Jelaskan alasan Madrasah Miftahul Ulum mendatangkan Guru Tugas menurut teks tentang pendidikan di Bangkalan. Sertakan juga asal para guru tersebut.

== Teks yang diberikan ==

------------------------------------------------

Di Bangkalan, khususnya kampung saya dilahirkan dari dahulu hingga kini ada dua pendidikan. Satunya pendidikan fokus pada ilmu umum dan satunya lagi pendidikan yang fokus pada pembentukan karakter, yaitu pendidikan agama.
Pendidikan yang memfokuskan pada ilmu umum di tahap dasar seperti SDN (Sekolah Dasar Negri). Seinget saya, jam 7 masuk dan pulang sekitar jam 11. Dahulu di sekitar desa saya belum ada pendidikan umum seperti SMP atau SMA. Tapi akhir-akhirnya sudah mulai banyak pendidikan umum baik yang murni umum maupun yang masih berbau agama seperti MTS (Madrasah Tsanawiyah).
Di waktu yang sama, setelah saya belajar di SDN (jam pulang). Baru setelah sholat zuhur, kira-kira jam setengah 1 saya belajar ilmu agama yang disebut Madrasah. Di Madrasah Miftahul Ulum Tengginah 09 yang berafeliasi (menajdi Ranting) Pondok Pesantren Sidogiri Pasuruan. Di Madrasah ini para murid (siswa/i) digembleng ilmu agama, ilmu fiqih, tauhid, tajwid, hadits dan akhlak. Untuk memperlancar kegiatan belajar-mengajar Madrasah Miftahul Ulum mendatangkan langsung GT (Guru Tugas) dari Pondok Pesantren Sidogiri, dan juga GT dari PP Nurul Cholil Bangkalan, itu seinget saya ketika masih menimba ilmu di Madrasah Ibtidaiyah.

------------------------------------------------

== Entri tersimpan ==
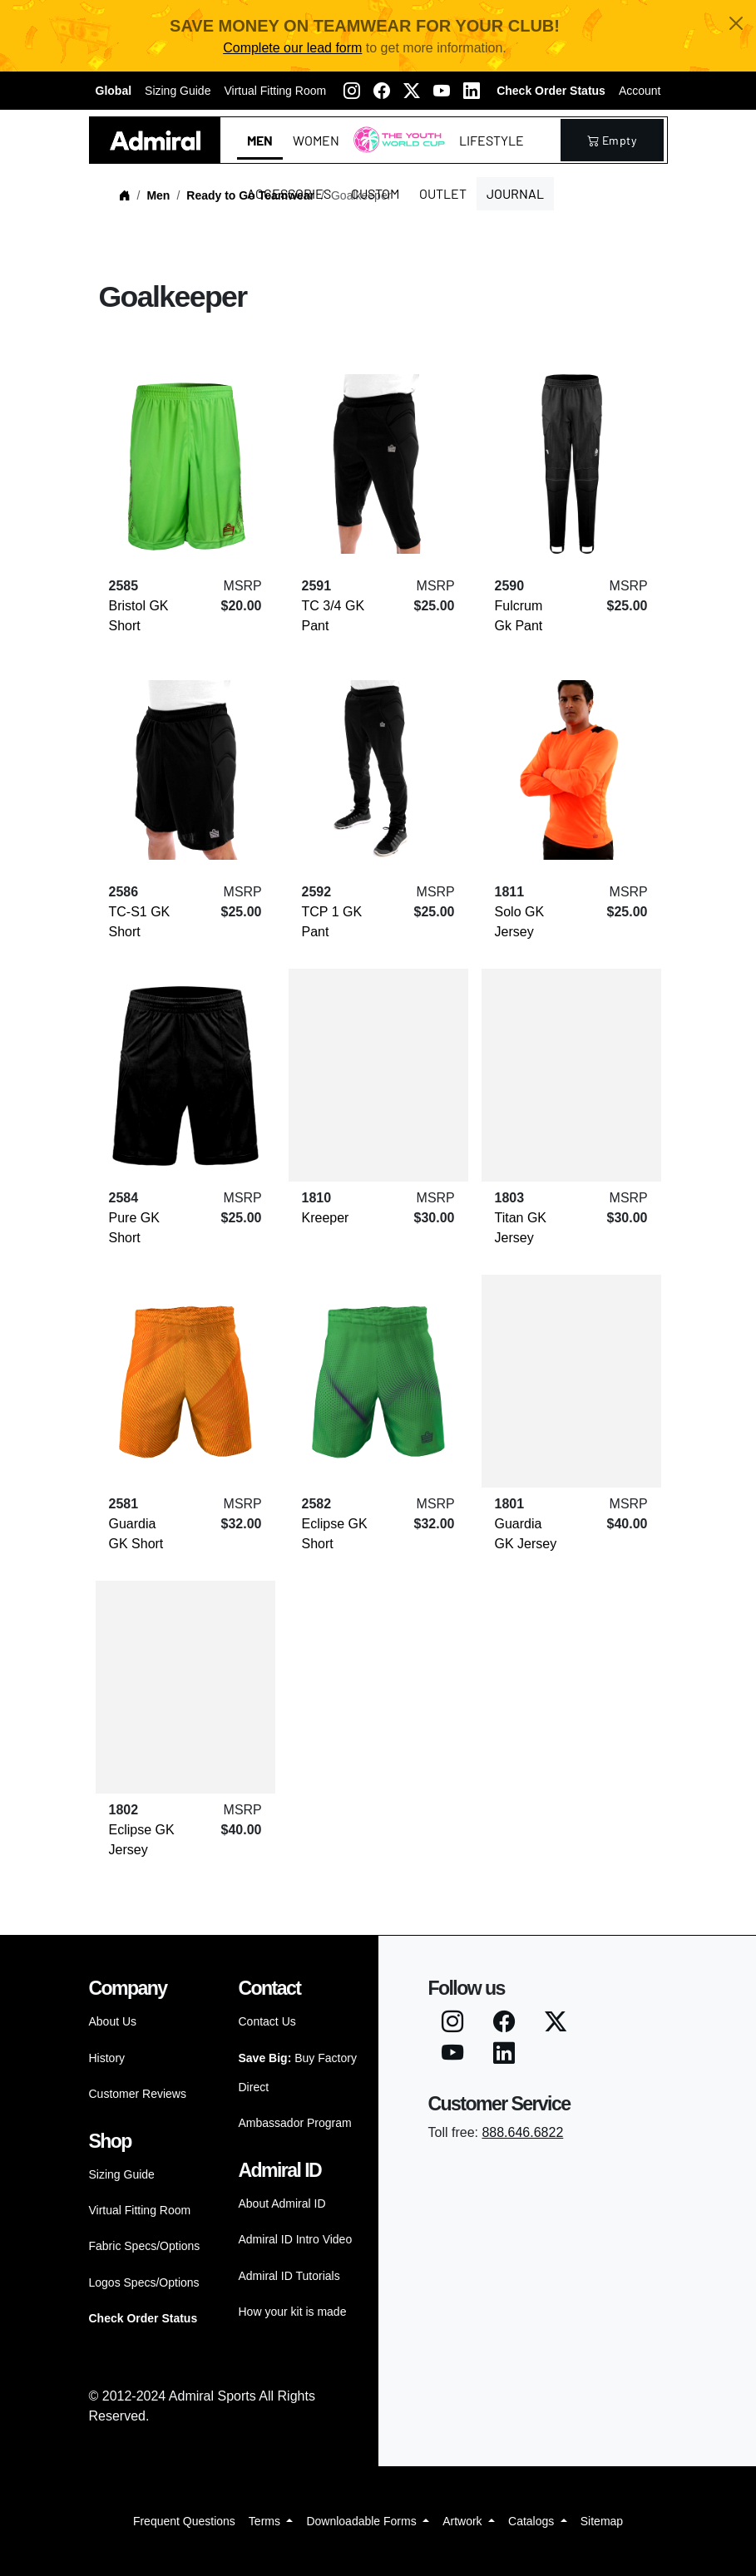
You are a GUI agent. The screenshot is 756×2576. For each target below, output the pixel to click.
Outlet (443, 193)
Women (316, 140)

------------------------------------------------

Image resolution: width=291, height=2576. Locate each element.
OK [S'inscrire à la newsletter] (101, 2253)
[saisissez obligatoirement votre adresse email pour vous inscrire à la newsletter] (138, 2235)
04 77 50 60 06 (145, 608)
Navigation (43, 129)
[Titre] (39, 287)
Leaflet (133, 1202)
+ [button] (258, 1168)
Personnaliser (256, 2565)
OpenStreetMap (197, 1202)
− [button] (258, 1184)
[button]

------------------------------------------------

== Penyelesaian lengkap ==
Madrasah Miftahul Ulum mendatangkan Guru Tugas (GT) untuk memperlancar kegiatan belajar-mengajar. GT tersebut didatangkan langsung dari Pondok Pesantren Sidogiri dan dari PP Nurul Cholil Bangkalan.